The medical community may want to emphasize the importance of RWDs in vaccine launches. In the United States, because COVID-19 vaccines were largely administered in community settings and were not linked to electronic medical record (EMR) systems, the ability to collect data was greatly hampered. Israel, on the other hand, was able to quickly and robustly track and report large amounts of data on vaccine safety and efficacy because the vaccines were administered through a centralized, nationwide effort with a substantial organizational, IT, and logistical infrastructure.

3.

The need for greater diversity in clinical trials arises. Typically, incentives are given to recruit participants as quickly as possible and to reduce costs, not to ensure a diverse patient pool. The pharmaceutical industry needs to develop better ways to collect more high-quality RWD.

4.

Drug development and health care delivery will be greatly improved when we are able to fully capture patient lifestyle data, known as “patient 360.” This includes collecting and aggregating information on how long they sleep, how much exercise they get, what groceries they buy, what environment they live in, and their attitudes toward factors affecting lifestyle and health. With these data, drug developers will become more knowledgeable, reduce the noise level and be able to better explain disease outcomes. It will also enrich our understanding of the diseases themselves, which will feed into new approaches to drug discovery and development.

5.

Although rigorous quality controls exist for the collection, cleaning, and processing of clinical trial data, RWDs can be messy, as researchers depend on data acquired or reported by individuals. “Wearable devices” and biosensors offer exciting tools for additional data collection and enable real-time data capture in a way that was not previously possible. If these technologies could be incorporated more often into clinical trials, the additional data could potentially help explain certain responses to a given drug.

6.

The affirmation of innovative artificial intelligence and semantic technologies can help to even more rapidly and massively analyze and reason about the products of the scientific community, thus accelerating incremental research results.

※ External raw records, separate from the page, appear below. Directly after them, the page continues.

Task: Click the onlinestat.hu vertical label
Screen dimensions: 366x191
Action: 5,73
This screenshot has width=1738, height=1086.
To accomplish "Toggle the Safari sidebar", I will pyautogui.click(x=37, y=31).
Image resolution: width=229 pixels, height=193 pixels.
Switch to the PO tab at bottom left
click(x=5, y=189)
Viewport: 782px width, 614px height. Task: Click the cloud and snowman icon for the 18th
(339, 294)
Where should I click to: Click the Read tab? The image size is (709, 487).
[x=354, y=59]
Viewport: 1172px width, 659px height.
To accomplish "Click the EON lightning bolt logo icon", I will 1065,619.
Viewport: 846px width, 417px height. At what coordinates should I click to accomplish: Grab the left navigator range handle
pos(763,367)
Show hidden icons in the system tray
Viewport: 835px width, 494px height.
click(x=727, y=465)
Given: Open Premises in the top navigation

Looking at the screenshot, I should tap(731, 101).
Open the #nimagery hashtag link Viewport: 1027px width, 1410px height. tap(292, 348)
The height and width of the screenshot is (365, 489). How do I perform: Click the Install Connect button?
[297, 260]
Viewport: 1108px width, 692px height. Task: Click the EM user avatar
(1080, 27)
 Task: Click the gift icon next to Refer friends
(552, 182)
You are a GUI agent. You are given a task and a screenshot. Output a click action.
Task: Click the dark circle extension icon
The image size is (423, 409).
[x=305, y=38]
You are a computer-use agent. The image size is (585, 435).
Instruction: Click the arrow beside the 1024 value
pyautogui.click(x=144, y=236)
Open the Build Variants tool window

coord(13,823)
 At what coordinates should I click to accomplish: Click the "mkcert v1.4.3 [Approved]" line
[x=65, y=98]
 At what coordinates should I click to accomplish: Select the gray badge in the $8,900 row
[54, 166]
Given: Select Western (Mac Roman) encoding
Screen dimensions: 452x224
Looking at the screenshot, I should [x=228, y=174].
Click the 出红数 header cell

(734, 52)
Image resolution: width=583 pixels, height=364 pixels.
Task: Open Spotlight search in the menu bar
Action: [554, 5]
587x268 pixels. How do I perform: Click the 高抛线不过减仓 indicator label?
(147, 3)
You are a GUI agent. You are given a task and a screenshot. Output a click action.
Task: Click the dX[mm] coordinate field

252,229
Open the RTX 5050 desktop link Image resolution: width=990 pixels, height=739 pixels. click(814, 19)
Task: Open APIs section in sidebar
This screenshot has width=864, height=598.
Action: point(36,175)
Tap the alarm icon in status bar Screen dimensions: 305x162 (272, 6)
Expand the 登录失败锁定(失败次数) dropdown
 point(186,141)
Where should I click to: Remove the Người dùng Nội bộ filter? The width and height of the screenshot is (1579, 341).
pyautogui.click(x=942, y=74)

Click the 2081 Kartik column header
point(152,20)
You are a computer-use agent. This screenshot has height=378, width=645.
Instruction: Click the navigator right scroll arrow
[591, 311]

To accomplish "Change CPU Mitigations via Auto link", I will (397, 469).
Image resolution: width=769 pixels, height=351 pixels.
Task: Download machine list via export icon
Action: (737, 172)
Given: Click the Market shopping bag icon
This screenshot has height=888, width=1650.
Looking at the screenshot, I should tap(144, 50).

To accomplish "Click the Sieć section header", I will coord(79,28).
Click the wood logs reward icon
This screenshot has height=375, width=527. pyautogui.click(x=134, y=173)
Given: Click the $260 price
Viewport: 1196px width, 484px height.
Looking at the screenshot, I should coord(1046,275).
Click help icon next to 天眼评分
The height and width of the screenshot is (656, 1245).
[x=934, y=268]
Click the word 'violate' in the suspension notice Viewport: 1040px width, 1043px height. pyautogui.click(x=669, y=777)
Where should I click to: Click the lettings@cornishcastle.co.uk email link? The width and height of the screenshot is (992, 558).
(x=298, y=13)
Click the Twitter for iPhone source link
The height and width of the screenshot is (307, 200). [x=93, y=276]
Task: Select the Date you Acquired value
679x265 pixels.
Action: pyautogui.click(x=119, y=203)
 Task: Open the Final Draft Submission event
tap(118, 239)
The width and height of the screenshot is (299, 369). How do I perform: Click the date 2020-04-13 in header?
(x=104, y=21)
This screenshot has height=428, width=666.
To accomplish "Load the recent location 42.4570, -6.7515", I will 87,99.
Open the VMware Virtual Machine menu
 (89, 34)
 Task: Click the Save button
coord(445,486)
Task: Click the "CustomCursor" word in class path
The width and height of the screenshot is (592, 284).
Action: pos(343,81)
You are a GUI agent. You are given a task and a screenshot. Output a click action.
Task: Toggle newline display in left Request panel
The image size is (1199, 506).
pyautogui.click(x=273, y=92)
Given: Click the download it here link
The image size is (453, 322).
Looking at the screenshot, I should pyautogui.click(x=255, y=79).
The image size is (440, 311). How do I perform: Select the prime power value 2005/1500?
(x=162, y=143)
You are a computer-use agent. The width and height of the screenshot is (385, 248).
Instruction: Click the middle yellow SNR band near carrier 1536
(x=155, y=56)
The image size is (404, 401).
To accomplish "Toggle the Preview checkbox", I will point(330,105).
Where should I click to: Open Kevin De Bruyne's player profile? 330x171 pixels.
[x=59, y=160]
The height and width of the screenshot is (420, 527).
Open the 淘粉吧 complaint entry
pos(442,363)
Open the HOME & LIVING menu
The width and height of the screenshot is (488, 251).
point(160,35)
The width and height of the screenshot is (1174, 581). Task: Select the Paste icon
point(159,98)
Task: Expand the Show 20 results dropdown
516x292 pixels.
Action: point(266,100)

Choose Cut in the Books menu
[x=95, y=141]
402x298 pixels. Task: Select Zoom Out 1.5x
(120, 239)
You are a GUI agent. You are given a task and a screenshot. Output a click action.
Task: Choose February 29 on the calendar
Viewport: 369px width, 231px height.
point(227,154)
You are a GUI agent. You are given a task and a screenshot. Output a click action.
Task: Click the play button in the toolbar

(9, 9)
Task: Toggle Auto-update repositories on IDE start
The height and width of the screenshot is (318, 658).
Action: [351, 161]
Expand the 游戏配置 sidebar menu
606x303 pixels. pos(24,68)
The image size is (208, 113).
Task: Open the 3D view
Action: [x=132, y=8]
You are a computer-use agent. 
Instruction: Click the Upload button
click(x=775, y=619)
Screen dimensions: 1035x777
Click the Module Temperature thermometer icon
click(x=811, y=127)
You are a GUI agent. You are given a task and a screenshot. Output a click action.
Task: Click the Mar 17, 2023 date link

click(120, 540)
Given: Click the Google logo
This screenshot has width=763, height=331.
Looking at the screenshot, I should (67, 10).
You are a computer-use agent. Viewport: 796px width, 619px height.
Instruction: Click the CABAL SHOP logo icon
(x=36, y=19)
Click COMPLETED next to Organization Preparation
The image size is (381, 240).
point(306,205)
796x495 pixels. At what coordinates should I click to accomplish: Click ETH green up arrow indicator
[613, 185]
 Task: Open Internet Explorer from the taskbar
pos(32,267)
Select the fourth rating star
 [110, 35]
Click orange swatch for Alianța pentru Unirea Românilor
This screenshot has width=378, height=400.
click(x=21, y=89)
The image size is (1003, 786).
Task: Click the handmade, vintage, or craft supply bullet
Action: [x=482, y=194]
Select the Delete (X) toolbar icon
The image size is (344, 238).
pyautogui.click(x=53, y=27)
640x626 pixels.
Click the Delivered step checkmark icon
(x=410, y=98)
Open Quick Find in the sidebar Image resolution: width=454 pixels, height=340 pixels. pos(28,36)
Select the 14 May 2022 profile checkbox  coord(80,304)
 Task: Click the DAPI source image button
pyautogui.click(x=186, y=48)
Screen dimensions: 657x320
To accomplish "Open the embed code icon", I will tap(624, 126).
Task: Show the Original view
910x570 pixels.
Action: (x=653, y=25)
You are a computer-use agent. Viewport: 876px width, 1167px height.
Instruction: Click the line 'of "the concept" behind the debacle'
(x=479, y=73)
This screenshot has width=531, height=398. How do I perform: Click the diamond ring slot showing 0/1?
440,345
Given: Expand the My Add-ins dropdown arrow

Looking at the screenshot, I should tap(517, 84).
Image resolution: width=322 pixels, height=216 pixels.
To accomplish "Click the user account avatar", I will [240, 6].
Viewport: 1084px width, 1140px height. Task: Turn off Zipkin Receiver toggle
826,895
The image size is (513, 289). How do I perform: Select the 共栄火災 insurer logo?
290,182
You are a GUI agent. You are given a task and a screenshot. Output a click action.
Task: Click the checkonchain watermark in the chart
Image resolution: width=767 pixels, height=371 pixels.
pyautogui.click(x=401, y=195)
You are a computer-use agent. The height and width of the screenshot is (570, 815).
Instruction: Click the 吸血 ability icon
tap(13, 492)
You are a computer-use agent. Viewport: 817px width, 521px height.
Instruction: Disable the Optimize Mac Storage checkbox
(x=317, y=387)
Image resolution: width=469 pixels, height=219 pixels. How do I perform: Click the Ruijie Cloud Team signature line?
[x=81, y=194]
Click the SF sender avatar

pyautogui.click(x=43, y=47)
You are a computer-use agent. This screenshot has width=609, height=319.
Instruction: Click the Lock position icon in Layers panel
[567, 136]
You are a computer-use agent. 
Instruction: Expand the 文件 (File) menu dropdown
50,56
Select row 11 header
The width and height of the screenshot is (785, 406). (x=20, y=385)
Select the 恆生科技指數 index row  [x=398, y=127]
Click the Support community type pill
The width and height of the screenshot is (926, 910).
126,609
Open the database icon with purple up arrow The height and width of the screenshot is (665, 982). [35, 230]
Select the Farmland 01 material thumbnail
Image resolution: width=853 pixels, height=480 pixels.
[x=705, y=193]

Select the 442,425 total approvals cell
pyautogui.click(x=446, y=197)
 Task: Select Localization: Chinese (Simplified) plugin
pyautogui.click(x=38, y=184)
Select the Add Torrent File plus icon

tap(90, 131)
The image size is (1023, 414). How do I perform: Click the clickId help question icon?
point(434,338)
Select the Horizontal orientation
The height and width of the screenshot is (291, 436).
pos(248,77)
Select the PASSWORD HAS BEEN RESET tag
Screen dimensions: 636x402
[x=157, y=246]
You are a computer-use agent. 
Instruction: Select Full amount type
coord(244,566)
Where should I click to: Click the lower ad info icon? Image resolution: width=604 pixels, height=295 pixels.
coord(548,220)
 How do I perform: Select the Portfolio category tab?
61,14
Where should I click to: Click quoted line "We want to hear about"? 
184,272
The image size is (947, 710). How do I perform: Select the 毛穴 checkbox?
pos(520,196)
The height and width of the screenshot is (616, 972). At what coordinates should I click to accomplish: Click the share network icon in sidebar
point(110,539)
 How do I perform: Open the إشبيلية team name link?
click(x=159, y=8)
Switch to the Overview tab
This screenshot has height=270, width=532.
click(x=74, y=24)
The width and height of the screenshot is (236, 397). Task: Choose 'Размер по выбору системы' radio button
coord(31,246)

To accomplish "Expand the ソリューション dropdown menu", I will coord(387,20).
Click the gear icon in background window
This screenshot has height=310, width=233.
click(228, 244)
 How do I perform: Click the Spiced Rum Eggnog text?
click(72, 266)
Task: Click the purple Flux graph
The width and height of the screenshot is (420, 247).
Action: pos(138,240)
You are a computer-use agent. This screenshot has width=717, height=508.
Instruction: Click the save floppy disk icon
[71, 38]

In addition, the intent to create collaborative data spaces such as those defined in the context of the European data strategy [11] and the American GovLab Data Collaboratives [12], where any data, not only open, flow seamlessly between the public- and private-sector entities, makes clear the need for a focused effort to increase collaboration and invest in our collective capacity to identify and understand public health risks in order to be better prepared for future pandemics and epidemics. Promoting transparency and data sharing is more important than ever in a global context where openness, reliability, and trustworthiness of data will be critical to accelerating the global response to health emergencies. The value of data to society is at a critical juncture, and its utility will improve the ability of public health institutions to synthesize contextual information for risk assessment and decision making.